Review Volume 13, Issue 1 pp 1510—1527
PAM (PIK3/AKT/mTOR) signaling in glia: potential contributions to brain tumors in aging
- 1 Department of Neuroscience Lewis Katz School of Medicine at Temple University Philadelphia, PA 19140, USA
- 2 Department of Neurosurgery Temple University Hospital Philadelphia, PA 19140, USA
Received: September 29, 2020 Accepted: December 10, 2020 Published: January 5, 2021https://doi.org/10.18632/aging.202459
How to Cite
Copyright: © 2020 Duggan et al. This is an open access article distributed under the terms of the Creative Commons Attribution License (CC BY 3.0), which permits unrestricted use, distribution, and reproduction in any medium, provided the original author and source are credited.

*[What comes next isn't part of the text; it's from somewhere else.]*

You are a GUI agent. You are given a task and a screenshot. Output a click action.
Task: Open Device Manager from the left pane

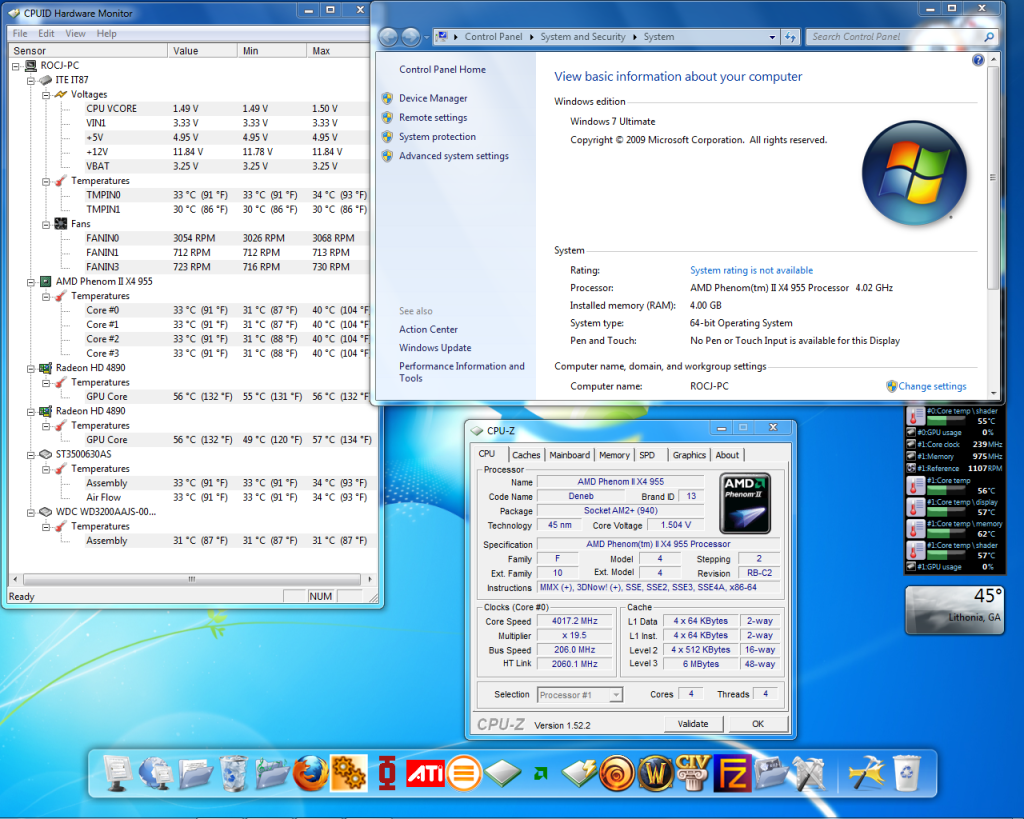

Despite a growing proportion of aged individuals at risk for developing cancer in the brain, the prognosis for these conditions remains abnormally poor due to limited knowledge of underlying mechanisms and minimal treatment options. While cancer metabolism in other organs is commonly associated with upregulated glycolysis (i.e. Warburg effect) and hyperactivation of PIK3/AKT/mTOR (PAM) pathways, the unique bioenergetic demands of the central nervous system may interact with these oncogenic processes to promote tumor progression in aging. Specifically, constitutive glycolysis and PIK3/AKT/mTOR signaling in glia may be dysregulated by age-dependent alterations in neurometabolic demands, ultimately contributing to pathological processes otherwise associated with PIK3/AKT/mTOR induction (e.g. cell cycle entry, impaired autophagy, dysregulated inflammation). Although several limitations to this theoretical model exist, the consideration of aberrant PIK3/AKT/mTOR signaling in glia during aging elucidates several therapeutic opportunities for brain tumors, including non-pharmacological interventions.